Abstract
Background
In general, basal insulin targets fasting plasma glucose (FPG) levels, and prandial insulin targets postprandial glucose (PPG) levels. However, the effects of basal insulin on PPG levels are controversial. We investigated the effect of basal insulin on postprandial hyperglycemia using a test meal at breakfast as well as compared differences between degludec and glargine.
Methods
A total of 20 participants with type 2 diabetes were randomly assigned to degludec (n = 10) or glargine (n = 10). We initiated basal–bolus insulin therapy and titrated only basal insulin until FPG was < 6.1 mmol/L. We evaluated changes in post-breakfast glucose levels and changes in clinical parameters such as serum C-peptide (CPR), proinsulin (PI), and free fatty acids (FFA) levels between the pre- and post-titration periods.

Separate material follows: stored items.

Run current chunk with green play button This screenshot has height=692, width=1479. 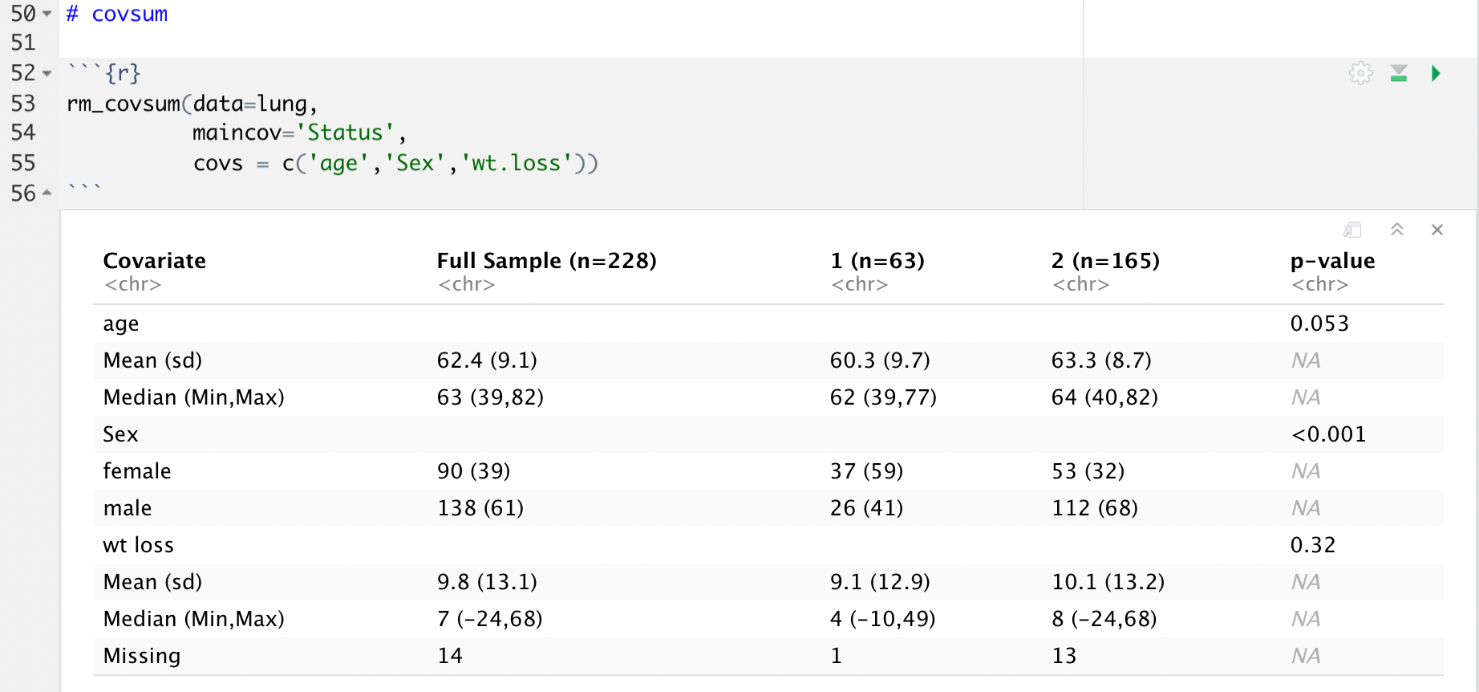pyautogui.click(x=1436, y=74)
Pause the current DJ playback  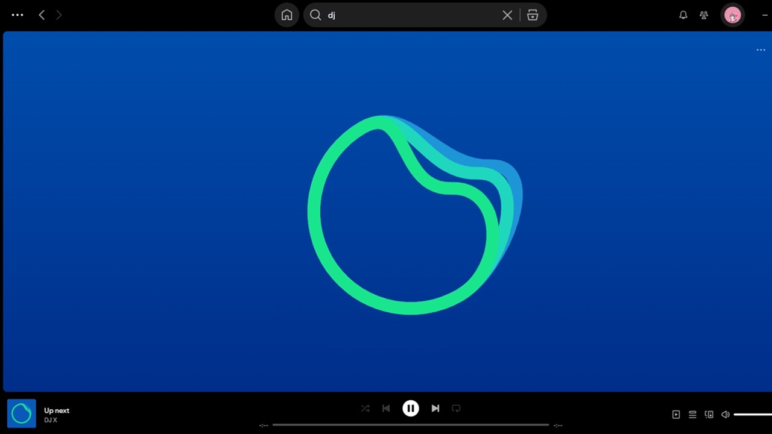pos(411,408)
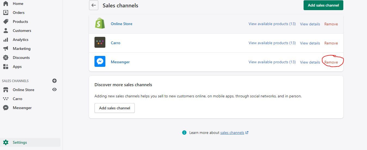The image size is (367, 150).
Task: Click the Discounts icon in sidebar
Action: 6,58
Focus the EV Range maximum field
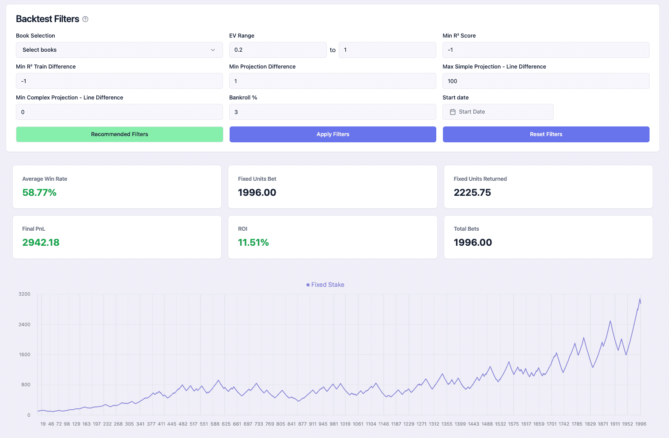The image size is (669, 438). click(x=387, y=50)
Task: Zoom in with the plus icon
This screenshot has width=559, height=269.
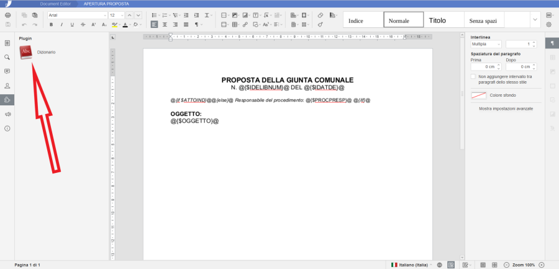Action: click(x=541, y=265)
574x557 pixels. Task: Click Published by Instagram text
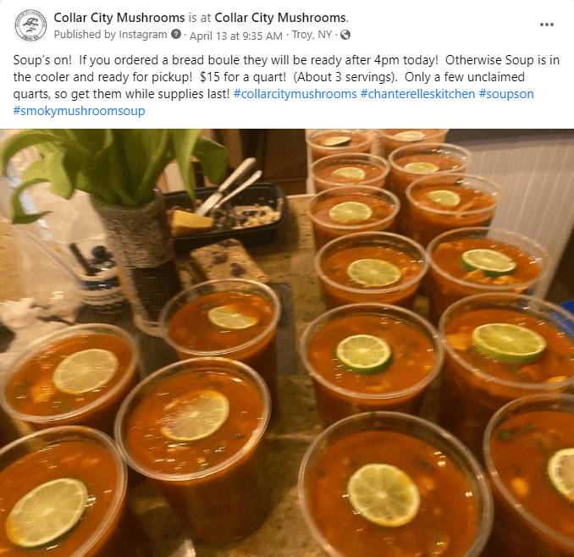[110, 35]
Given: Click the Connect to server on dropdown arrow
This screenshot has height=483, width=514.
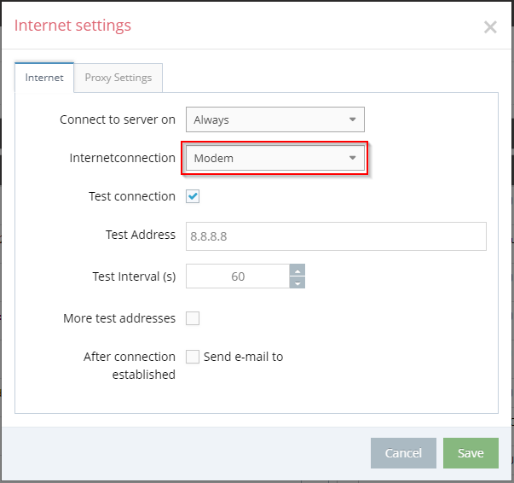Looking at the screenshot, I should tap(352, 119).
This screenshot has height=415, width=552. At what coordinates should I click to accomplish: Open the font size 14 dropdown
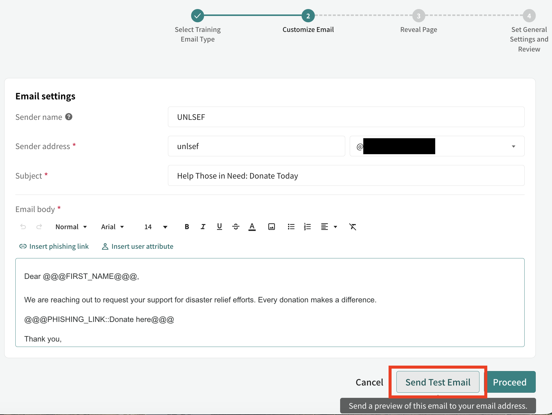[x=156, y=227]
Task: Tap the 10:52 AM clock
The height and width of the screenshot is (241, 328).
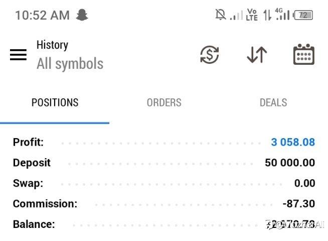Action: [x=42, y=15]
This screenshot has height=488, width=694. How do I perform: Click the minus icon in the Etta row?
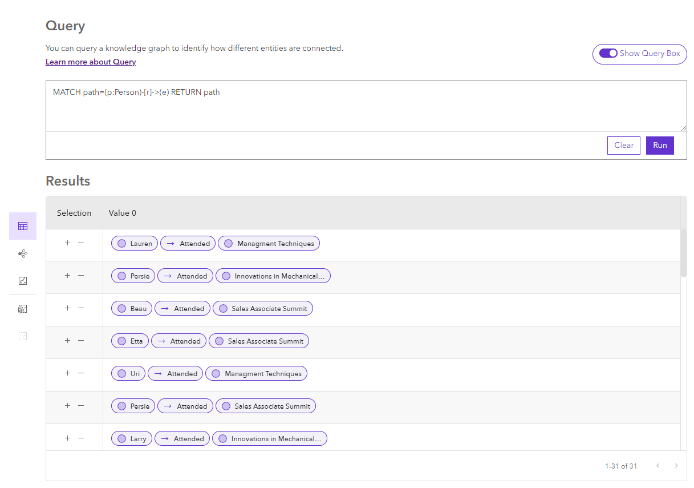pyautogui.click(x=81, y=340)
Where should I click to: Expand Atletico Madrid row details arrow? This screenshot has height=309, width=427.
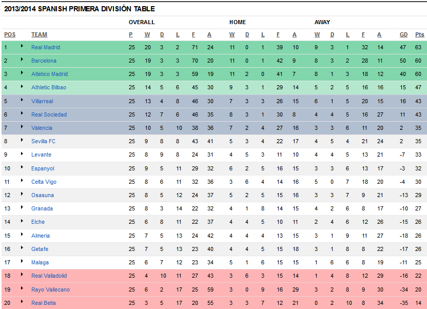pos(22,73)
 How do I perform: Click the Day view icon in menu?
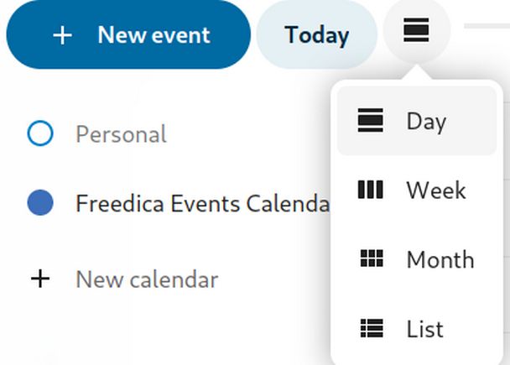point(370,121)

Differences between degludec and glargine in the post-titration period were also evaluated.
Results
Post-breakfast glucose levels significantly decreased by 46.1% in the post-titration period compared with the pre-titration period (n = 20, p < 0.001). These decreases correlated positively with decreases in the post-breakfast PI/CPR ratio (r = 0.692, p < 0.001) and in fasting FFA levels (r = 0.720, p < 0.001). There were no significant differences in post-breakfast glucose levels between degludec and glargine. However, the hypoglycemic rate with degludec was significantly lower than with glargine.
Conclusion
Our results suggest that basal insulin with either degludec or glargine decreases the incidence of post-breakfast hyperglycemia accompanied by decreasing the post-breakfast PI/CPR ratio and fasting FFA levels in patients with type 2 diabetes.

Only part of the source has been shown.